● Selected passage:
# Euro speed limits for heavier motorhomes



## peejay (May 10, 2005)

Hi;

Does anyone know of a reliable and up to date list of speed limits for motorhomes with a Gross Vehicle Weight over 3500kgs for the main Euro countries?

Pete


----------



## Rapide561 (Oct 1, 2005)

*Speed*

No, is my answer, but I would be inerested so read about it.

Russell


----------



## Patrick_Phillips (Aug 17, 2006)

This an exract from the Irish AA site:
Cars towing caravan/trailer not exceeding 750kg 100 (62) on motorways; over 750kg 80 (49) outside built up areas and 100 (62) on motorways. If the total weight of the two vehicles exceeds 3,500kg, the limit outside built-up areas is 60 (37) and 70 (43) on motorways. To tow a caravan/trailer the weight of any caravan/trailer equipped with over-run brakes must not exceed maximum weight of towing vehicle. Driving licence must show entitlement to drive this kind of combination.
More info at ttp://www.aaroadwatch.ie/eumotoring/speed_notes.asp
or a list of general car limits at http://www.aaroadwatch.ie/eumotoring/speed.asp

Patrick


----------



## JeanLuc (Jan 13, 2007)

● Information provided:
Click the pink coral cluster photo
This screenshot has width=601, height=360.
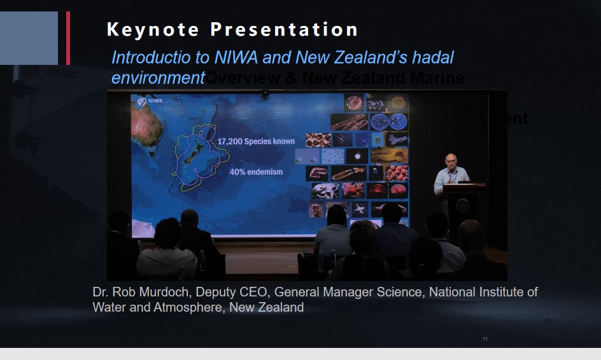point(397,173)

● Complete the following:
• 1. Set down, word for word, the part of the motorhome speed-limit thread running from "## Patrick_Phillips (Aug" up to and including "kind of combination.".
• 2. Resume the forum thread on motorhome speed limits, picking up directly after its final line.

● The responses:
• 1.
## Patrick_Phillips (Aug 17, 2006)

This an exract from the Irish AA site:
Cars towing caravan/trailer not exceeding 750kg 100 (62) on motorways; over 750kg 80 (49) outside built up areas and 100 (62) on motorways. If the total weight of the two vehicles exceeds 3,500kg, the limit outside built-up areas is 60 (37) and 70 (43) on motorways. To tow a caravan/trailer the weight of any caravan/trailer equipped with over-run brakes must not exceed maximum weight of towing vehicle. Driving licence must show entitlement to drive this kind of combination.

• 2.
There is a dossier on CC Infos. It was prepared by one of the contributors called Bernard and is offered 'as seen', so not guaranteed to be checked by any legal body. If you go to the link below and then choose English, you will be presented with a map. Choose each country by clicking. There is a lot of useful legal info including speed limits. Where it is known, any additional restriction for vehicles >3.5T is shown at the bottom of the data. If you have any problems with the link, go to CC Infos main site and choose 'Dossiers' from the navigation panel on the left. The one you want is 'dossier 6'.

Philip

<<CC Infos Dossiers>>


----------



## peejay (May 10, 2005)

Thanks Phillip;

I haven't checked them all yet but some parts may be slightly out of date - a very handy link nonetheless. 

Here's a more direct link....

http://dufour.ber.free.fr/route/Anglais/index_anglais.htm

pete


----------



## vicdicdoc (May 14, 2005)

AFAIK the signposts giving the name of towns & villages is also the start of the slower speed limit, the sign the other side of the town or village [with the black slash across it] is the end of the slower speed limit . . I'm also certain that vehicles over 3.5t should not travel through these smaller villages but take their by-pass or circular route . . but as always I stand to be corrected !


----------



## peejay (May 10, 2005)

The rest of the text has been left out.